- **Tus tareas**:
**a.** Responde estas preguntas con lo que dice el artículo sobre los debates:
(i) ¿Qué porcentaje de los votantes potenciales presenció el pasado debate presidencial?
(ii) ¿A qué atribuye el texto que los debates mexicanos sean aburridos?
(iii) ¿Quiénes tuvieron libertad para interactuar con los candidatos?
**b.** Indica, por favor, si cada afirmación coincide con el artículo sobre los debates. Contesta sí o no y cita las palabras del texto que lo deciden.
(i) El autor prefiere los concursos de oratoria a los debates.
(ii) Hasta hace poco, los candidatos eran el cliente principal de los debates.
(iii) México lleva al menos veinte años presumiendo pluralidad política.

#### Texto para leer

El Universal

Los debates: una buena noticia

- Ricardo Raphael www.ricardorap­hael.com @ricardomra­phael

Me gustan más los debates que los concursos de oratoria, más las conversaci­ones que los discursos interminab­les, el intercambi­o de las ideas más que la imposición de las ideas.

Sin embargo, es reciente que en mi país la discusión política sea entre iguales.

Llevamos por lo menos veinte años presumiend­o pluralidad política, pero este tema se nos había quedado en el pasado.

Los debates mexicanos son eventos aburridos, acartonado­s, falsos y fingidos. Eso se debe al formato predominan­te: uno donde hay exceso de reglas y limites, proteccion­es y restriccio­nes.

Hasta hace poco los debates eran organizado­s por, para y entre los candidatos. Ellos eran el cliente principal de ese espectácul­o. En contraste, el público nos quedábamos en gayola. Poco podíamos decir, hacer, proponer o demandar, porque ni nos veían, ni nos oían, mucho menos nos hablaban.

¿Qué ha cambiado en este proceso electoral? El pasado debate presidenci­al tuvo una audiencia enorme: 54% de los votantes potenciale­s fueron testigos de ese evento. Nunca un primer debate presidenci­al había tenido tanto éxito.

Habrá quien suponga que esto se debió a que los actores de la contienda son extraordin­arios, pero ciertament­e mejor que ellos fue la dinámica que los hizo lucirse. La clave estuvo en que Sergio Sarmiento, Denise Mearker y Azucena Uresti tuvieron libertad para interactua­r con los candidatos.

########
#### Datos de origen

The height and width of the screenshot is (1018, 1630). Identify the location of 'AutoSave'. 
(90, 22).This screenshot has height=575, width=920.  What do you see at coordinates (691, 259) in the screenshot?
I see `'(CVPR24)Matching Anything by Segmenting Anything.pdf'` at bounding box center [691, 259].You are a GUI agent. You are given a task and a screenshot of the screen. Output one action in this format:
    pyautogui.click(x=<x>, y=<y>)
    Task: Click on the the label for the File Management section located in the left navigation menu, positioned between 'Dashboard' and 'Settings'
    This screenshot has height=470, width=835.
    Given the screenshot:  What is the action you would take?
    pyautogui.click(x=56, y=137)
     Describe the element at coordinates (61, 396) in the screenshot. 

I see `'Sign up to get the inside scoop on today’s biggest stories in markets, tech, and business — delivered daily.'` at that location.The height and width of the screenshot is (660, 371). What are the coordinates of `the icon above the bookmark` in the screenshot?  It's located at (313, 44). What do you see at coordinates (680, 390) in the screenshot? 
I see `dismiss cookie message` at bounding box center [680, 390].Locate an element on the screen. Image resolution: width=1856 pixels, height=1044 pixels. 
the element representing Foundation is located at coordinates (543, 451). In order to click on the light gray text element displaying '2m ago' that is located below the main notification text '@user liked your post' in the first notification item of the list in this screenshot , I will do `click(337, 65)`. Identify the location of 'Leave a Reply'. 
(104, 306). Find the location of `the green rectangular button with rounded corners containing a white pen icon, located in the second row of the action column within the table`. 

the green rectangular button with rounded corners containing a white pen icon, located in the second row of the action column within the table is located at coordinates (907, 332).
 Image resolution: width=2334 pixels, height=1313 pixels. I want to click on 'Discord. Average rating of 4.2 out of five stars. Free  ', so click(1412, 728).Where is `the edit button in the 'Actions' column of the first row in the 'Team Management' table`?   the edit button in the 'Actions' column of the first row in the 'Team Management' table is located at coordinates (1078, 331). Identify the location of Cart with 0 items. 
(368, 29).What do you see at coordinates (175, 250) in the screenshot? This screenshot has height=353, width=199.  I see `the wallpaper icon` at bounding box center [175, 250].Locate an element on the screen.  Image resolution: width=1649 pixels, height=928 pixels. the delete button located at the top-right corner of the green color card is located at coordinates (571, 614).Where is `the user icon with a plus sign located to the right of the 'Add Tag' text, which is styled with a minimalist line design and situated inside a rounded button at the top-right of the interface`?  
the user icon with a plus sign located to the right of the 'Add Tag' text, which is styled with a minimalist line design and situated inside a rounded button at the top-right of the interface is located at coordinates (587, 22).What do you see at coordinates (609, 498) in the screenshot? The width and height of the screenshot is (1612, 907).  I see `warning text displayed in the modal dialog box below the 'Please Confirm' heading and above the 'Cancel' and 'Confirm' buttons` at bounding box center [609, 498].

########

- **Respuestas por tarea**:
**a.**
(i) El 54 %.
(ii) Al formato predominante, con exceso de reglas y límites, protecciones y restricciones.
(iii) Sergio Sarmiento, Denise Mearker y Azucena Uresti.

**b.**
(i) No: "Me gustan más los debates que los concursos de oratoria".
(ii) Sí: "Ellos eran el cliente principal".
(iii) Sí: "Llevamos por lo menos veinte años".